Mier v. Martin

755 So. 2d 958, 99 La.App. 3 Cir. 989, 1999 La. App. LEXIS 3686, 1999 WL 1259635
CourtLouisiana Court of Appeal
DecidedDecember 22, 1999
DocketNo. 99-989
StatusPublished
Cited by1 cases

This text of 755 So. 2d 958 (Mier v. Martin) is published on Counsel Stack Legal Research, covering Louisiana Court of Appeal primary law. Counsel Stack provides free access to over 12 million legal documents including statutes, case law, regulations, and constitutions.

Bluebook
Mier v. Martin, 755 So. 2d 958, 99 La.App. 3 Cir. 989, 1999 La. App. LEXIS 3686, 1999 WL 1259635 (La. Ct. App. 1999).

Opinion

|¶ COOKS, Judge.

Thomas Mier was traveling on East Main Street in New Iberia, Louisiana at the time his pick-up truck was hit by a vehicle operated by Dr. Robert Martin. Martin alleged Mier was operating his vehicle at night without lights; and thus, he should share fault for causing the accident. The trial court disagreed, allocating 100% fault to Martin. This appeal followed.

FACTS

On October 5,1996, Thomas Mier was traveling west on East Main Street. Simultaneously, Dr. Robert Martin was traveling north on Haik Memorial Drive at its intersection with East Main Street. The intersection is controlled by a stop sign facing traffic on Haik Memorial. Martin claimed he stopped at the sign, then proceeded with caution. As he crossed East Main, intending to enter Iberia General Hospital’s parking lot, his vehicle struck the side of Mier’s pick-up truck.

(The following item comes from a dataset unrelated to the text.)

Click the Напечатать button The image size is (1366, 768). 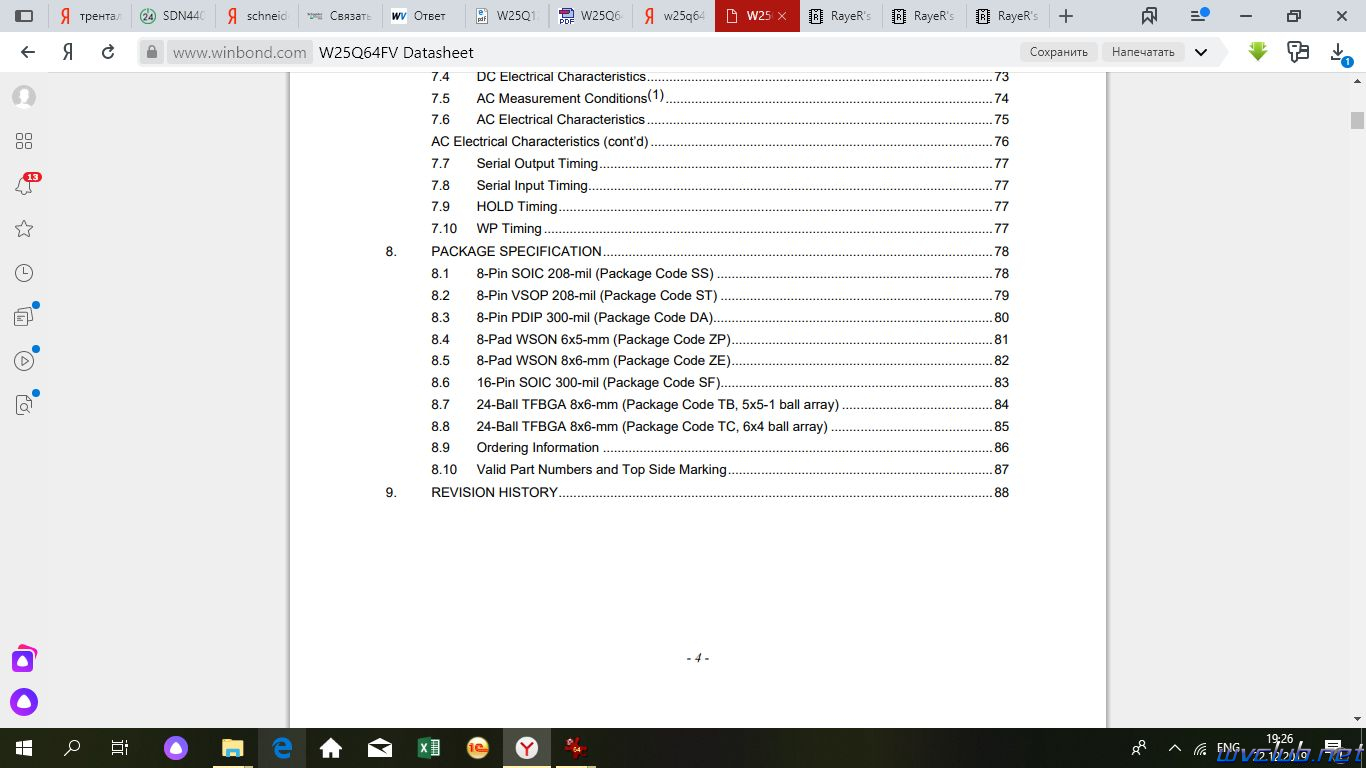click(1143, 52)
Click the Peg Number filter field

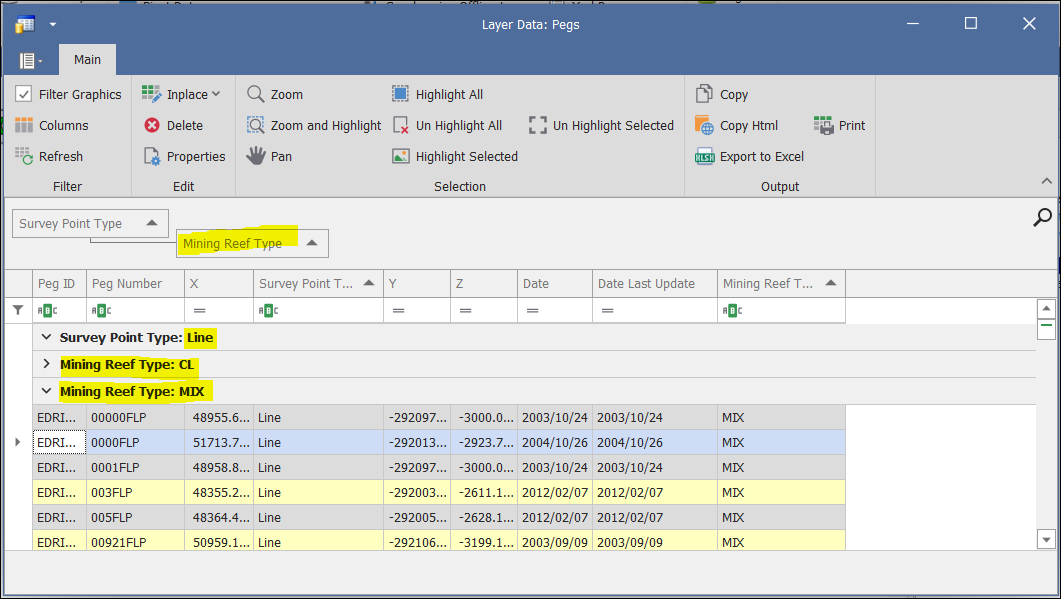[140, 311]
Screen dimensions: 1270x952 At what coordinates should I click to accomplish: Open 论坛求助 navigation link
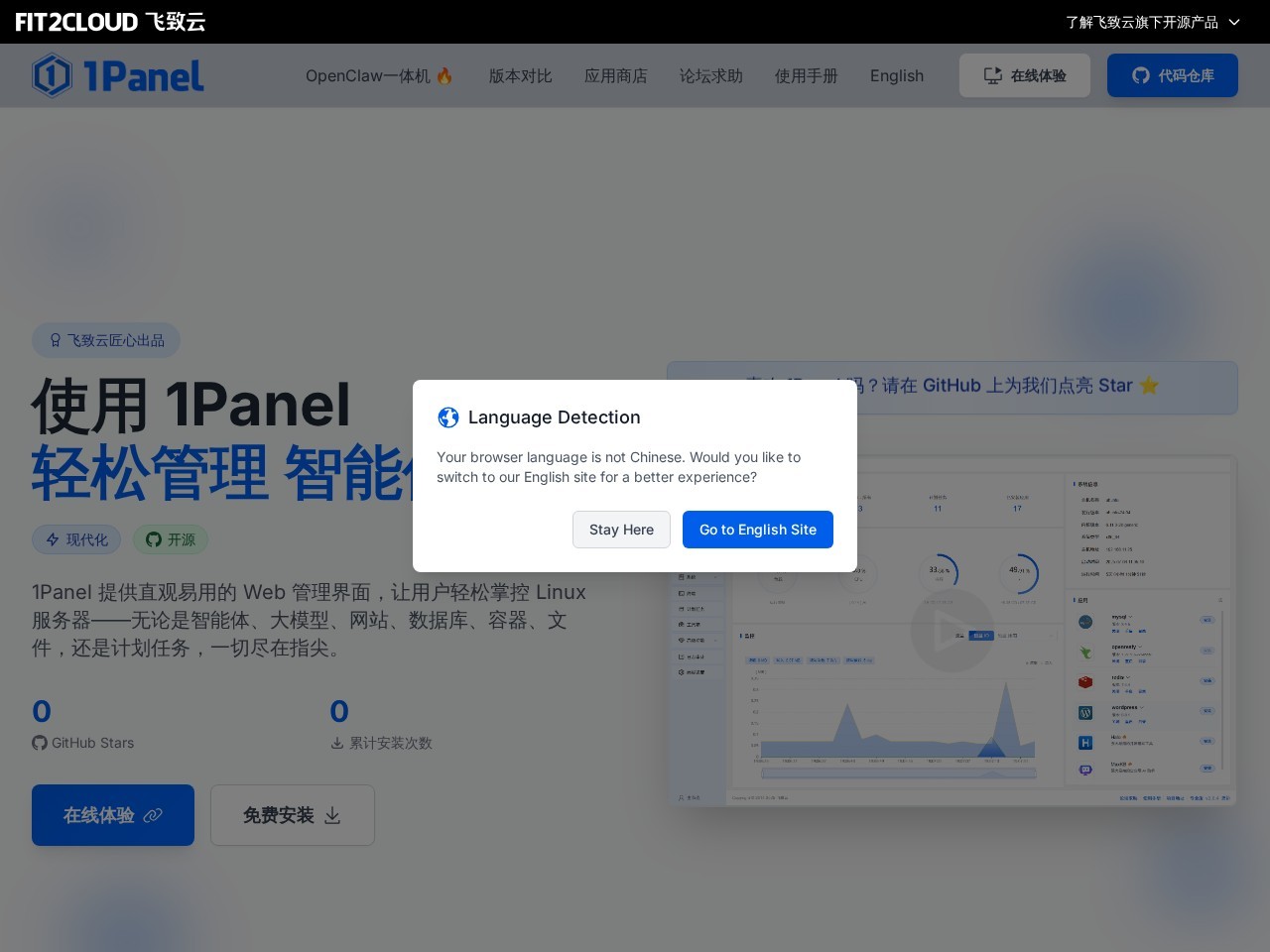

Dr. Martin was not injured, but Mier was taken by ambulance to a hospital in |2New Iberia for emergency care.1 Thereafter, he sought treatment for back and shoulder pain. All tests were within normal limits, except his physicians noted he had tenderness in his back and shoulder. They prescribed over-the-counter medications for pain and concluded Mier probably sustained a soft tissue injury, which they expected to heal ip about six months.

To dispute Mier’s medical claim, Martin attempted to introduce a surveillance tape of Mier’s physical activity after the accident. Supposedly, the video tape contained footage of Mier from December 3, 1996 through February 12, 1997 “getting around” normally, without evidence of any injury. Mier objected to the video asserting Martin failed to produce it timely pursuant to discovery requests. The trial court agreed and refused to admit it.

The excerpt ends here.